The lost generation?
This is why NIH's flat funding has had such a devastating effect on a generation of young researchers and why its long-term impact will negatively affect clinical trial research, as well, the experts note.
"Basic science provides the pipeline for clinical science," Young says. "If you leave off basic discoveries, then clinical discoveries are based on trial and error, and clinical science won't be built on a true understanding."
The funding problems might be resolved under the Obama administration and a presumably more sympathetic congress. But experts are concerned about the timing of any requests for extra funding given the bad economy, banking and automotive company bailouts, and Obama's stated priority of focusing on investing in renewable energy.
"If you look at what Obama said, he wants to double NIH funding," Young says. "But nobody said where the money was going to come from, and the worry is there are so many pressing needs simultaneously that I don't know where we're going to be in the hierarchy of needs."
Young attended the Senate committee meeting, which was chaired by Sen.
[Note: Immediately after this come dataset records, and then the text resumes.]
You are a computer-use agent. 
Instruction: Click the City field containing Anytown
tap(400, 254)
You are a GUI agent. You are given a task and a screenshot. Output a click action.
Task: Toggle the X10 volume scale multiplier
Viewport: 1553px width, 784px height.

Edward Kennedy, and she believes the committee was very supportive.
"I think most people will understand that the kind of health care we get in our country, the kind of innovation we get in terms of health care progress are amazing, and we all benefit from that," Young says. "It's expensive, but it's just a matter of where our priorities are."
The new presidential administration and Congress should come up with a plan that will allow the NIH to grow in a reasonable fashion that mirrors the health care requirements of our population, Lawson suggests.
"So as this new administration looks at this they should keep in mind that we need a long-term strategy for the NIH and not a quick-fix strategy," Lawson says. "Research discoveries take time, and it takes time to develop a researcher and research career."
While Lawson and other researchers say they hope to see a change in NIH funding soon, they acknowledge the challenges in today's economic environment: "The new administration is inheriting a lot of things that require funding right now, and I hope NIH is kept on that list," Lawson says.
A matter of perspective
One argument in favor of increased NIH funding even during a difficult budget year is that NIH's budget for extramural research is quite small when put in perspective, Lawson notes.
"It costs less than $30 billion per year and comes out to $100 per person per year," Lawson says. "If health care costs several thousand per person per year, then there's a little gap there and it makes me think we need to emphasize research to develop improvements in health care."
If researchers are to make any progress in improving NIH funding, then it will happen only because they've made the case for why basic science is essential to America's biomedical agenda.
"It starts with the leadership recognizing the importance of the biomedical agenda for America," Schlesinger says. "We're in a competitive world from the biomedical research perspective, and with new research consortia springing up all over the world, there are many opportunities for trainees and scientists to join them."
The United States has enjoyed a great tradition of biomedical research that is the envy of scientists around the world, he adds.
"So it's important that our leadership recognizes that biomedical research fuels future discoveries that help improve the human condition, and that's the mission of the NIH," Schlesinger says. "We need to retain our best and brightest and allow for academic institutions to have the resources they need to continue funding outstanding and dynamic academic programs."